According to MSG's notification, the affected Oracle EBS instance was "hosted and managed for us by a vendor" for "certain workforce and financial operations." The compromised files contained business records related to hiring and payments, not ticket buyer data.

MSG is offering at least one year of complimentary credit monitoring and identity protection through Cyberscout, a TransUnion subsidiary. The company reported the incident to authorities in California and Maine, where 11 residents were confirmed affected.

MSG has not publicly acknowledged Cl0p's involvement, even though the group named itself and published the stolen data.
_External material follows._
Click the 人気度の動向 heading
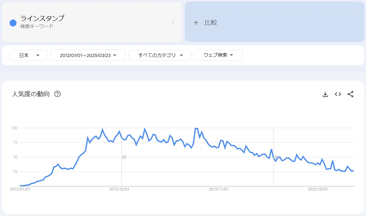366x216 pixels. 31,94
The company's notification refers only to a "cybersecurity incident" involving a third party vendor.

The Extortion Playbook

Cl0p has refined its approach over the past two years. Rather than deploying ransomware that encrypts files and disrupts operations, the group focuses on data exfiltration and extortion. They find a zero day in widely used enterprise software, exploit it at scale before patches are available, steal data from as many organizations as possible, and then threaten to publish unless the victims pay.
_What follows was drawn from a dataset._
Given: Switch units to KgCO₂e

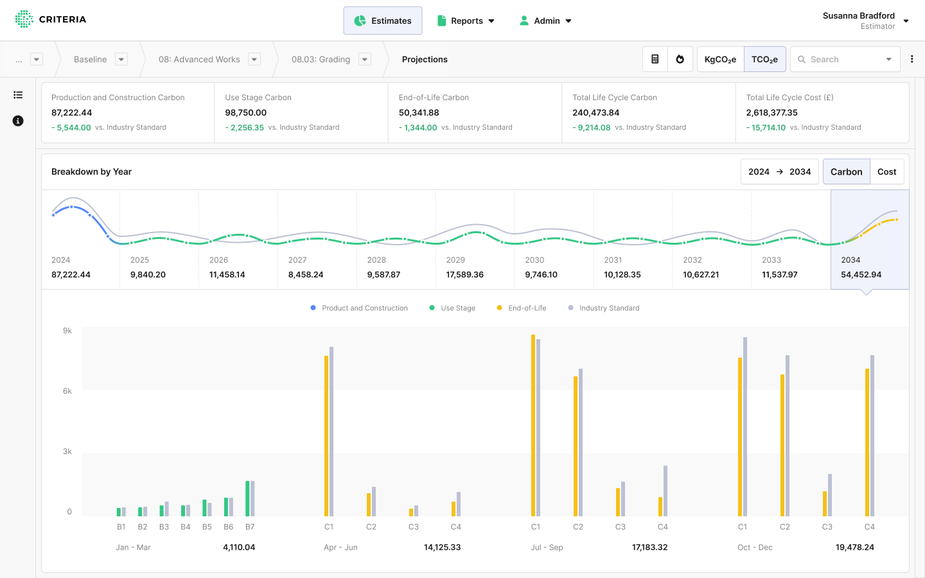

This is the same playbook Cl0p used with the MOVEit Transfer vulnerability in 2023 and the GoAnywhere MFT flaw before that. The Oracle EBS campaign follows the identical pattern: find a critical flaw in software that thousands of enterprises depend on, exploit it before anyone can respond, and monetize the stolen data.

Starting September 29, 2025, the group launched a mass email campaign from hundreds of compromised third party accounts, contacting executives at victim organizations to inform them their data had been stolen. It is corporate extortion conducted at industrial scale.

The Third Party Problem

MSG's breach highlights a reality that most organizations prefer not to think about: your data security is only as strong as your weakest vendor. MSG did not operate the Oracle EBS instance that was breached. A third party vendor hosted and managed it. But it was MSG's employees and contractors whose Social Security numbers ended up on a ransomware group's leak site.

This is not a new problem. It is the same dynamic behind the SolarWinds attack, the Kaseya breach, and dozens of other incidents where attackers compromise a vendor to reach the actual target. The difference is scale. When the vulnerability sits in enterprise software used by thousands of companies, a single zero day can compromise an entire industry sector in weeks.

What to Do if You're Affected

If you receive a notification letter from Madison Square Garden Entertainment:

  • Enroll in the free credit monitoring immediately. One year is not enough, but it is better than nothing.
  • Freeze your credit with all three bureaus (Equifax, Experian, TransUnion). This prevents anyone from opening new accounts in your name, even with your SSN.
  • Monitor your existing accounts for unfamiliar transactions, especially payroll and tax related activity.
  • File an IRS Identity Protection PIN request to prevent fraudulent tax returns using your stolen SSN.

The data has been public for months. If you worked for or did business with MSG, assume your information is compromised and act accordingly. Do not wait for the letter.